Task to complete
Of the lines below, report only those that contain "agent".

Data for the task
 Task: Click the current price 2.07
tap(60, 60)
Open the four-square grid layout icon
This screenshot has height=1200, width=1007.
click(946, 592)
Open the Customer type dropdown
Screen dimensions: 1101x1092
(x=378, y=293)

...

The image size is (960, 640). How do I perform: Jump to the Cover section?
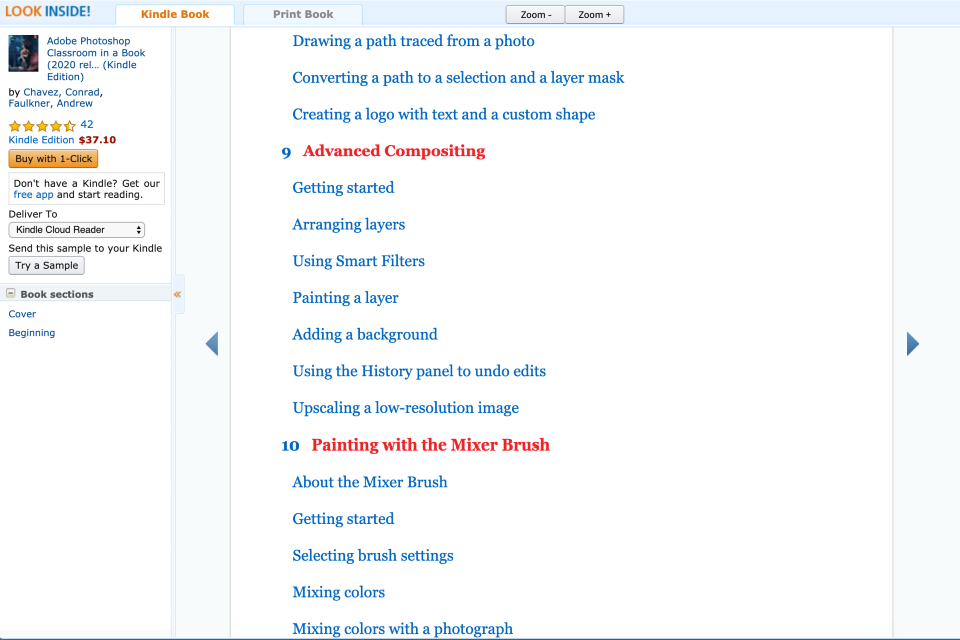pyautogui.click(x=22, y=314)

--

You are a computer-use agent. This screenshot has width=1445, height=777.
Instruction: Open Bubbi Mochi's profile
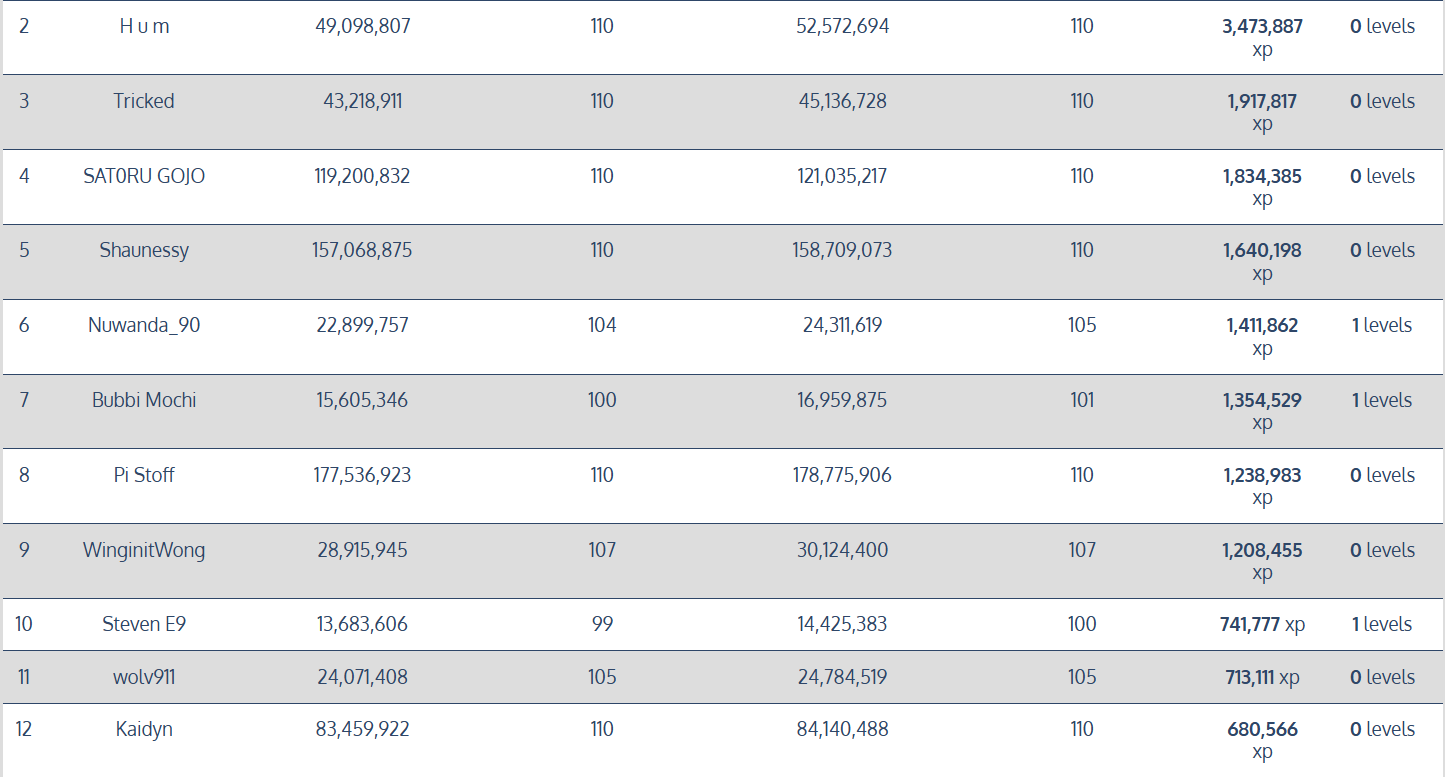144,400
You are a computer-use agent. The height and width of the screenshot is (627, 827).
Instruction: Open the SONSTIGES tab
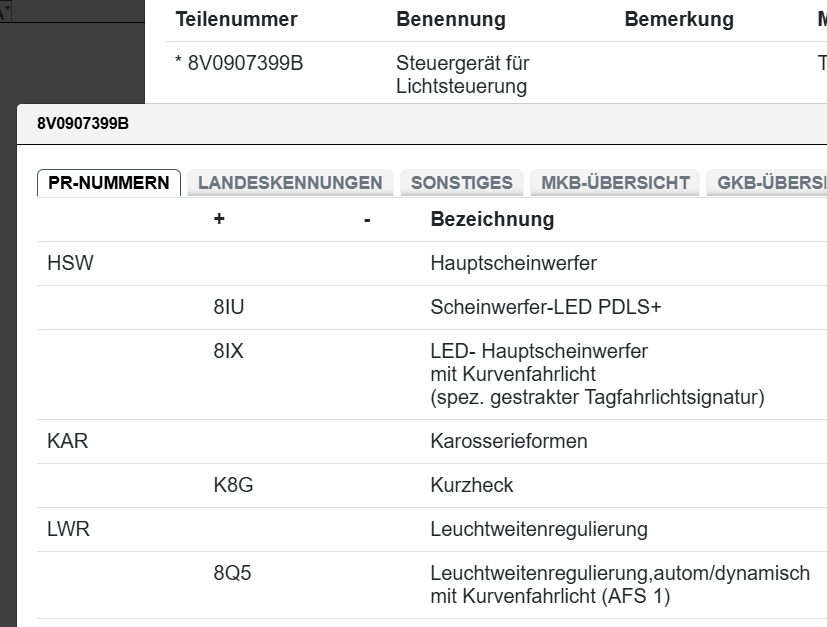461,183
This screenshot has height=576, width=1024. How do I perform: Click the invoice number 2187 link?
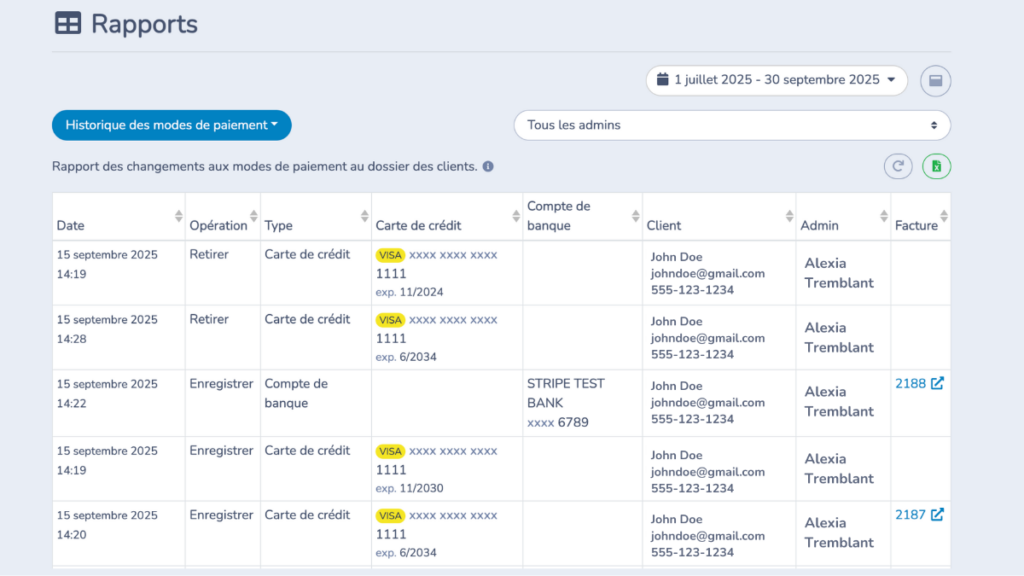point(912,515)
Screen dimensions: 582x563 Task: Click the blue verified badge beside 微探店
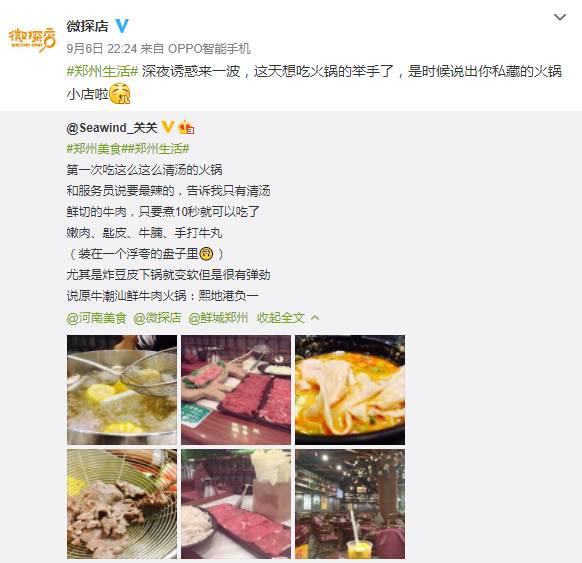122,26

Answer space
You are a computer-use agent. This screenshot has width=1445, height=777.
You are a computer-use agent. The height and width of the screenshot is (627, 827).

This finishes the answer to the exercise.